PROBLEM DESCRIPTION:
In the mailing-list post about a PostgreSQL 9.1.3 streaming replication bug, which operating system does the writer say they run PostgreSQL on?

SUPPLIED PASSAGE:

━━━━━━━━━━━━━━━━━━━━

[streaming replication] 9.1.3 streaming replication bug ?

Поиск

Список

Период

Сортировка

От	乔志强
Тема	[streaming replication] 9.1.3 streaming replication bug ?
Дата	9 апреля 2012 г. 07:33:43
Msg-id	E81554BCB8813E49A8916AACC0503A850B4A913E@lc-shmail3.SHANGHAI.LEADCORETECH.COM обсуждение исходный текст
Ответ на	Re: 9.1.3 Standby catchup mode (Adrian Klaver <adrian.klaver@gmail.com>)
Ответы	Re: [streaming replication] 9.1.3 streaming replicationbug ? Re: [streaming replication] 9.1.3 streaming replication bug ? Re: [streaming replication] 9.1.3 streaming replication bug ?
Список	pgsql-general

Дерево обсуждения

I use postgresql-9.1.3-1-windows-x64.exe on windows 2008 R2 x64.

━━━━━━━━━━━━━━━━━━━━

DATASET EXTRACT:

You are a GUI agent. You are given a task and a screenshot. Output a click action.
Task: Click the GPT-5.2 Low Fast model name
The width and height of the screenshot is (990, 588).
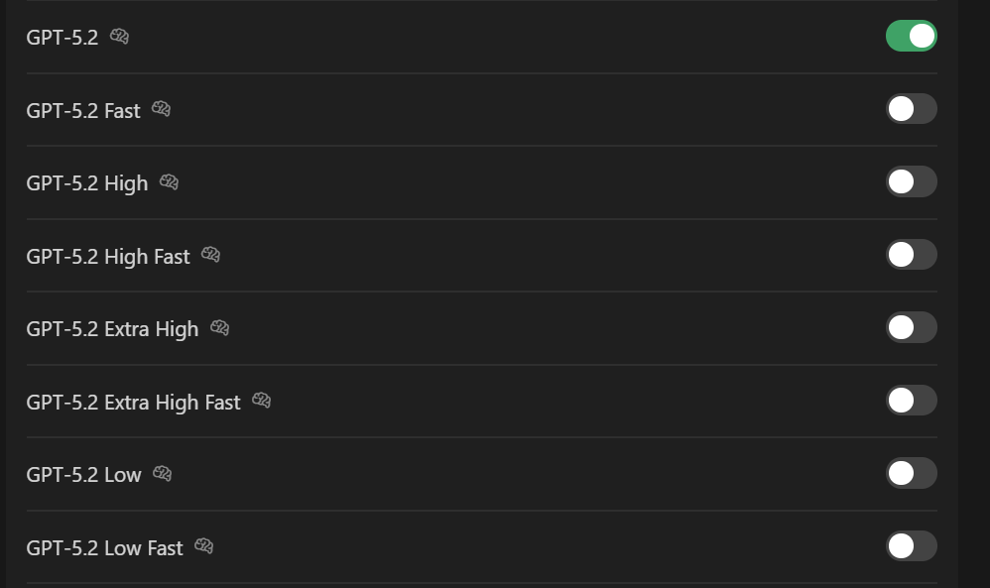[104, 548]
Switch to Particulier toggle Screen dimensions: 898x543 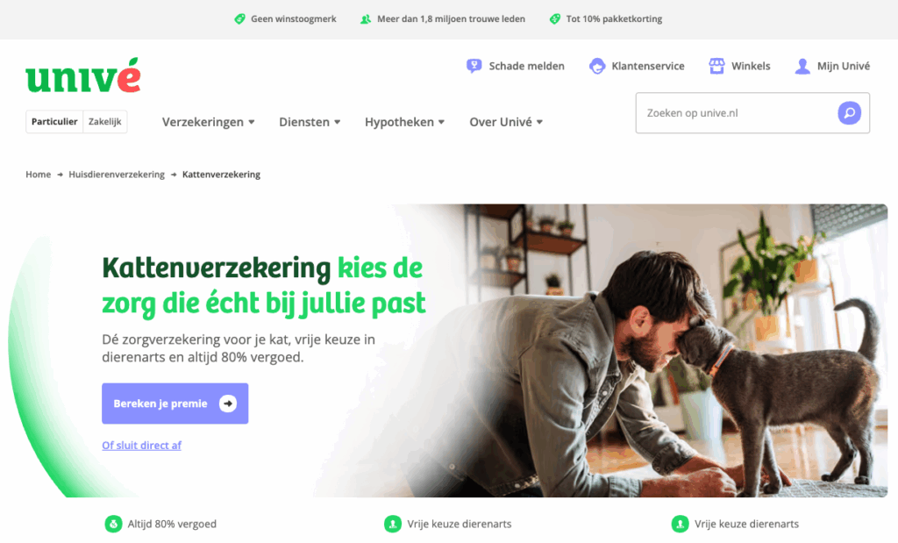pos(54,121)
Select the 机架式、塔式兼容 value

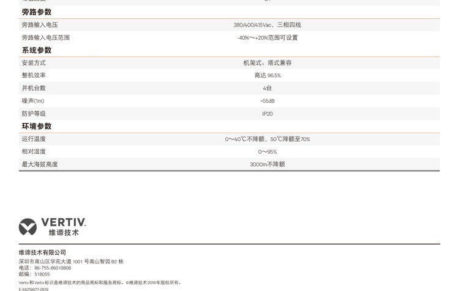[267, 63]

━━━━━━━━━━━━━━━━━━━━

RESULT OF THIS EXERCISE:
Windows 2008 R2 x64.